Fragmento de página:
###

Conflictos y cambios religiosos


El prolífico científico y posteriormente místico sueco Emanuel Swedenborg (1688-1772), quien fundó la Nueva Iglesia, aseguraba que había varias tierras con sus propios hombres, espíritus y ángeles. Además, para él Cristo solo se manifesto en la Tierra, donde transmitió su mensaje para que se expandiera desde aquí al resto del universo. En contraste, Thomas Paine (1737-1809) no optó por reformar la iglesia, sino por considerar incompatibles las doctrinas cristianas de la encarnación y redención con la vida extraterrestre. Dada la popularidad y accesibilidad de La edad de la razón, sus argumentos no dejaron indiferente a nadie e influyó en la extensión del deísmo que amenazaba a las organizaciones religiosas.

Por otra parte, A Series of Discourses on the Christian Revelation Viewed in Connection with the Modern Astronomy del reverendo Thomas Chalmers (1780-1847), basado en sus sermones, también alcanzó gran popularidad en Escocia. A diferencia de Paine, para Chalmers, el concepto pluralista coincidía con temas destacados de los evangelios. Consideraba que Dios actuaba en todo el universo al igual que lo hacía sobre el más pequeño de los microorganismos y que la presencia exclusiva de Cristo en la Tierra se debía a que era el único lugar donde habitaba el pecado. Como Swedenborg, establecía que si la acción de Cristo había permanecido durante milenios, también podría hacerlo a través de las distancias que separan los planetas.

###

Tareas propuestas:
a. Reproduce palabra por palabra la parte del texto sobre conflictos y cambios religiosos que empieza con "Conflictos y cambios" y sigue hasta "las organizaciones religiosas.".
b. Cita literalmente solo las líneas de los registros que empiezan con la línea que contiene "Open the customer's" y siguen hasta la línea que contiene "coord(75,499)", ambas incluidas.

Registros de datos:
###

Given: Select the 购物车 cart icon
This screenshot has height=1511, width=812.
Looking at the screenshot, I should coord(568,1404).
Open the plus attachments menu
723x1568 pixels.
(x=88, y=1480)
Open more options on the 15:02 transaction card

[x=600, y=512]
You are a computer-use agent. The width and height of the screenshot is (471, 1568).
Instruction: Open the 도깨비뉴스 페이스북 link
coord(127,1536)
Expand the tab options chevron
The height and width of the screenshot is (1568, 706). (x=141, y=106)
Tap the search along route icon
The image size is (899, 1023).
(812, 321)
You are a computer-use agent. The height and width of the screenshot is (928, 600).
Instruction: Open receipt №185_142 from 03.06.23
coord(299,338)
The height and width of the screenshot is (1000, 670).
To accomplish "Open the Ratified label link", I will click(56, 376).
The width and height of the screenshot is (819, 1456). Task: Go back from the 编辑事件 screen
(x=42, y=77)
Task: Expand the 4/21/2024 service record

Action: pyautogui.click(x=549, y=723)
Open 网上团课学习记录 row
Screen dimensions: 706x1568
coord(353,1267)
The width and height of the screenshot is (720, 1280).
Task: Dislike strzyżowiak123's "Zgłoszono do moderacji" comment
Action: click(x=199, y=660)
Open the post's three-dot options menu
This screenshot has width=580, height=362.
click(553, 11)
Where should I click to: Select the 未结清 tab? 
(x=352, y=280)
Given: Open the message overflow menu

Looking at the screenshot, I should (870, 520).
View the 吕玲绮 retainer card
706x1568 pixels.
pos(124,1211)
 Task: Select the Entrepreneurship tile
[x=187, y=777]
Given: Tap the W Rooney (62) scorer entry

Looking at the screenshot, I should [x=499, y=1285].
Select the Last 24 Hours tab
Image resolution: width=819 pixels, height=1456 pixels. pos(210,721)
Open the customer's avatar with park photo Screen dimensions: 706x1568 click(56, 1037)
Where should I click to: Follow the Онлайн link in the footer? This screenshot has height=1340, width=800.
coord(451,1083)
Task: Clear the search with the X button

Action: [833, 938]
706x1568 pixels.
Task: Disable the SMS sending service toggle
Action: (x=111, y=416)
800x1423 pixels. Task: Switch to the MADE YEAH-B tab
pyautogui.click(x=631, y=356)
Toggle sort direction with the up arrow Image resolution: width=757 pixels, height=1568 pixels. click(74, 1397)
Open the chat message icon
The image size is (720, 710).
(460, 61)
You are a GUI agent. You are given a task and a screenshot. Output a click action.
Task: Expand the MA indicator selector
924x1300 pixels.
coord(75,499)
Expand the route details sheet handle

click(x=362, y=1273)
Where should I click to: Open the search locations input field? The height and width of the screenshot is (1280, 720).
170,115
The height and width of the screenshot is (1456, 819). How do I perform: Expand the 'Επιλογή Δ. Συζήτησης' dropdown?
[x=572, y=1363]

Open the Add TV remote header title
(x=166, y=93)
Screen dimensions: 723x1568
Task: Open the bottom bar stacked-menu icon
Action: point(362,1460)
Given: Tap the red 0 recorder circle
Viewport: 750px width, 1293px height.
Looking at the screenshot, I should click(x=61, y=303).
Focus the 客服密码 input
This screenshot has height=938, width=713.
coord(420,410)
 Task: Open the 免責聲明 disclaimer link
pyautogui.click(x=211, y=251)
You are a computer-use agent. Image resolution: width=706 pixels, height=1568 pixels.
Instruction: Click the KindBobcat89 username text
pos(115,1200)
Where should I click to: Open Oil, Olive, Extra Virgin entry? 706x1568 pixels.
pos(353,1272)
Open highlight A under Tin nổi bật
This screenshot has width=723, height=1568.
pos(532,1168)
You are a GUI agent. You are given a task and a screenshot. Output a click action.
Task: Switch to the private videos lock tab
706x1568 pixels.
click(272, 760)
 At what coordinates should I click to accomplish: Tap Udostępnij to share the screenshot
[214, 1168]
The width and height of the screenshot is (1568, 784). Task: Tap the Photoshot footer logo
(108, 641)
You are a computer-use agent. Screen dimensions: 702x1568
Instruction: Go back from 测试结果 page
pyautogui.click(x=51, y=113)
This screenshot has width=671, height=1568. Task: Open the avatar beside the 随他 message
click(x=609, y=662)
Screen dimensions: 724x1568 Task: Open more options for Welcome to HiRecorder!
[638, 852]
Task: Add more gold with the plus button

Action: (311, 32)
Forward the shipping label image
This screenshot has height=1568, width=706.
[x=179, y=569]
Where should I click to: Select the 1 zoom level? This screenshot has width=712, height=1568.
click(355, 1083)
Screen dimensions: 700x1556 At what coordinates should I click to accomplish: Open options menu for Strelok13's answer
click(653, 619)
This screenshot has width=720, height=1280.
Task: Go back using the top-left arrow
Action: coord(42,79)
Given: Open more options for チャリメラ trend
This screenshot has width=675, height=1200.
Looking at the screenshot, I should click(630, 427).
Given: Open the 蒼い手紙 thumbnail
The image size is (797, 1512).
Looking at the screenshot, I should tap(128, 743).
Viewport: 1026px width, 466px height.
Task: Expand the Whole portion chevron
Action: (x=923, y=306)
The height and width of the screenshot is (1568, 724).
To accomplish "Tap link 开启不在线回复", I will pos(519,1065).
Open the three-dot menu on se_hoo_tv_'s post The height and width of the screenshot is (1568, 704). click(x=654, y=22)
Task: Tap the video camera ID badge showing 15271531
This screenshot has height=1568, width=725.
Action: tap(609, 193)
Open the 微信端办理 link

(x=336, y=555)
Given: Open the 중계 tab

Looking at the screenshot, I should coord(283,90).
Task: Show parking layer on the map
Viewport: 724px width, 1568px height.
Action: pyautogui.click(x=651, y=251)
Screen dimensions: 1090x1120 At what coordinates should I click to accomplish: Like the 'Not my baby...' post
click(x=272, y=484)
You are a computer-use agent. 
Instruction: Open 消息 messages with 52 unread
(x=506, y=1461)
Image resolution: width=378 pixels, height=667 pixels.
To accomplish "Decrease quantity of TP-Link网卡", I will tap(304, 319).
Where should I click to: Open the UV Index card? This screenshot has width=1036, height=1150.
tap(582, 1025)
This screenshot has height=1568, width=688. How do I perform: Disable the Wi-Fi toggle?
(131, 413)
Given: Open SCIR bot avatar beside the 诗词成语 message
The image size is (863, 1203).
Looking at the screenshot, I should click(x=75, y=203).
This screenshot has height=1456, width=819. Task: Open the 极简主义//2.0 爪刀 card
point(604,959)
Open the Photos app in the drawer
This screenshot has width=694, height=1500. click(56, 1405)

###

Soluciones por tarea:
a.
Conflictos y cambios religiosos


El prolífico científico y posteriormente místico sueco Emanuel Swedenborg (1688-1772), quien fundó la Nueva Iglesia, aseguraba que había varias tierras con sus propios hombres, espíritus y ángeles. Además, para él Cristo solo se manifesto en la Tierra, donde transmitió su mensaje para que se expandiera desde aquí al resto del universo. En contraste, Thomas Paine (1737-1809) no optó por reformar la iglesia, sino por considerar incompatibles las doctrinas cristianas de la encarnación y redención con la vida extraterrestre. Dada la popularidad y accesibilidad de La edad de la razón, sus argumentos no dejaron indiferente a nadie e influyó en la extensión del deísmo que amenazaba a las organizaciones religiosas.

b.
Open the customer's avatar with park photo Screen dimensions: 706x1568 click(56, 1037)
Where should I click to: Follow the Онлайн link in the footer? This screenshot has height=1340, width=800.
coord(451,1083)
Task: Clear the search with the X button

Action: [833, 938]
706x1568 pixels.
Task: Disable the SMS sending service toggle
Action: (x=111, y=416)
800x1423 pixels. Task: Switch to the MADE YEAH-B tab
pyautogui.click(x=631, y=356)
Toggle sort direction with the up arrow Image resolution: width=757 pixels, height=1568 pixels. click(74, 1397)
Open the chat message icon
The image size is (720, 710).
(460, 61)
You are a GUI agent. You are given a task and a screenshot. Output a click action.
Task: Expand the MA indicator selector
924x1300 pixels.
coord(75,499)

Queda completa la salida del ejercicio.